• Exercise description
Output every line below exactly.

Pixel coordinate grounding data:
────

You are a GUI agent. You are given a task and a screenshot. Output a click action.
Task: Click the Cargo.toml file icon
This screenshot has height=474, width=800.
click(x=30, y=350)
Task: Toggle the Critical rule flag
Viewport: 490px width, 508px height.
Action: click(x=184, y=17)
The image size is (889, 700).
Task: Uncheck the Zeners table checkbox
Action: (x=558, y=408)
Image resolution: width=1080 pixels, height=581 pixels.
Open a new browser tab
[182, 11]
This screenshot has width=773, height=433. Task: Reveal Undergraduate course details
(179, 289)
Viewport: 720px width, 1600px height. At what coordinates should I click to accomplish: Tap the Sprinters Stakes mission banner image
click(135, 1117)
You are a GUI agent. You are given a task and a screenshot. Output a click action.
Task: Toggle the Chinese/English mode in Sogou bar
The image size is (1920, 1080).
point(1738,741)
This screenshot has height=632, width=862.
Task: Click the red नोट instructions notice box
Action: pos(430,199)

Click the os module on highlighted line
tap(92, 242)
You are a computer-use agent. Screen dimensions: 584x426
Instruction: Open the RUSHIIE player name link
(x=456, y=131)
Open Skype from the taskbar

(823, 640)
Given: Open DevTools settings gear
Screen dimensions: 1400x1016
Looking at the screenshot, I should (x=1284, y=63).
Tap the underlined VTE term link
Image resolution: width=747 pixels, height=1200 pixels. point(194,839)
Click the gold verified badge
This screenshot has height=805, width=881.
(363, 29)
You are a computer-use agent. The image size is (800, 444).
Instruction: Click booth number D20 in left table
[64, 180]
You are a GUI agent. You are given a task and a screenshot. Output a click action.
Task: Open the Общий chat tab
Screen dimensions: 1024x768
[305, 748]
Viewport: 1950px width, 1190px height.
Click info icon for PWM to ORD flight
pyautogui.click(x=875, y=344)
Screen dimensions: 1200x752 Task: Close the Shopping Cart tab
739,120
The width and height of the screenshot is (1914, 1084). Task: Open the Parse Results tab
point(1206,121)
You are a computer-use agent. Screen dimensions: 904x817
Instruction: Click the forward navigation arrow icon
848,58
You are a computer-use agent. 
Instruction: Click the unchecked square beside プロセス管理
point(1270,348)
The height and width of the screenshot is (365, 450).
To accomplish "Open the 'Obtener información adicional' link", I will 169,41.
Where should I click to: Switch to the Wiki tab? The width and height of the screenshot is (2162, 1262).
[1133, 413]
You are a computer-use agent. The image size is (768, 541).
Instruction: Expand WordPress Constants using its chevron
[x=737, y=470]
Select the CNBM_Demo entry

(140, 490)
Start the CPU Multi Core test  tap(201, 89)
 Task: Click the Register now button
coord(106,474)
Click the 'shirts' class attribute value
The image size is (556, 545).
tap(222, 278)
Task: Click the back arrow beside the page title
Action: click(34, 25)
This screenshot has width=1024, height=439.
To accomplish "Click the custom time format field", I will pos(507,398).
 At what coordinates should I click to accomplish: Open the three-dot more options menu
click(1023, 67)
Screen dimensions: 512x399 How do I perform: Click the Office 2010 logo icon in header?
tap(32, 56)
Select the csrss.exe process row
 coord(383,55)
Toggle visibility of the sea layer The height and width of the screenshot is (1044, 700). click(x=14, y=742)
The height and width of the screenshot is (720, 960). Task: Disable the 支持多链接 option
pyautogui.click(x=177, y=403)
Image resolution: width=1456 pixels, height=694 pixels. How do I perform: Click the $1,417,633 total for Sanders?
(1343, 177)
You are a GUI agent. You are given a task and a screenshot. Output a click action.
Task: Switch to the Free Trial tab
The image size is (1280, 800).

────

• The answer
You are a GUI agent. You are given a task and a screenshot. Output a click action.
Task: Click the Cargo.toml file icon
This screenshot has height=474, width=800.
click(x=30, y=350)
Task: Toggle the Critical rule flag
Viewport: 490px width, 508px height.
Action: click(x=184, y=17)
The image size is (889, 700).
Task: Uncheck the Zeners table checkbox
Action: (x=558, y=408)
Image resolution: width=1080 pixels, height=581 pixels.
Open a new browser tab
[182, 11]
This screenshot has width=773, height=433. Task: Reveal Undergraduate course details
(179, 289)
Viewport: 720px width, 1600px height. At what coordinates should I click to accomplish: Tap the Sprinters Stakes mission banner image
click(135, 1117)
You are a GUI agent. You are given a task and a screenshot. Output a click action.
Task: Toggle the Chinese/English mode in Sogou bar
The image size is (1920, 1080).
point(1738,741)
This screenshot has height=632, width=862.
Task: Click the red नोट instructions notice box
Action: pos(430,199)

Click the os module on highlighted line
tap(92, 242)
You are a computer-use agent. Screen dimensions: 584x426
Instruction: Open the RUSHIIE player name link
(x=456, y=131)
Open Skype from the taskbar

(823, 640)
Given: Open DevTools settings gear
Screen dimensions: 1400x1016
Looking at the screenshot, I should (x=1284, y=63).
Tap the underlined VTE term link
Image resolution: width=747 pixels, height=1200 pixels. point(194,839)
Click the gold verified badge
This screenshot has height=805, width=881.
(363, 29)
You are a computer-use agent. The image size is (800, 444).
Instruction: Click booth number D20 in left table
[64, 180]
You are a GUI agent. You are given a task and a screenshot. Output a click action.
Task: Open the Общий chat tab
Screen dimensions: 1024x768
[305, 748]
Viewport: 1950px width, 1190px height.
Click info icon for PWM to ORD flight
pyautogui.click(x=875, y=344)
Screen dimensions: 1200x752 Task: Close the Shopping Cart tab
739,120
The width and height of the screenshot is (1914, 1084). Task: Open the Parse Results tab
point(1206,121)
You are a computer-use agent. Screen dimensions: 904x817
Instruction: Click the forward navigation arrow icon
848,58
You are a computer-use agent. 
Instruction: Click the unchecked square beside プロセス管理
point(1270,348)
The height and width of the screenshot is (365, 450).
To accomplish "Open the 'Obtener información adicional' link", I will 169,41.
Where should I click to: Switch to the Wiki tab? The width and height of the screenshot is (2162, 1262).
[1133, 413]
You are a computer-use agent. The image size is (768, 541).
Instruction: Expand WordPress Constants using its chevron
[x=737, y=470]
Select the CNBM_Demo entry

(140, 490)
Start the CPU Multi Core test  tap(201, 89)
 Task: Click the Register now button
coord(106,474)
Click the 'shirts' class attribute value
The image size is (556, 545).
tap(222, 278)
Task: Click the back arrow beside the page title
Action: click(34, 25)
This screenshot has width=1024, height=439.
To accomplish "Click the custom time format field", I will pos(507,398).
 At what coordinates should I click to accomplish: Open the three-dot more options menu
click(1023, 67)
Screen dimensions: 512x399 How do I perform: Click the Office 2010 logo icon in header?
tap(32, 56)
Select the csrss.exe process row
 coord(383,55)
Toggle visibility of the sea layer The height and width of the screenshot is (1044, 700). click(x=14, y=742)
The height and width of the screenshot is (720, 960). Task: Disable the 支持多链接 option
pyautogui.click(x=177, y=403)
Image resolution: width=1456 pixels, height=694 pixels. How do I perform: Click the $1,417,633 total for Sanders?
(1343, 177)
You are a GUI agent. You are given a task and a screenshot. Output a click action.
Task: Switch to the Free Trial tab
The image size is (1280, 800).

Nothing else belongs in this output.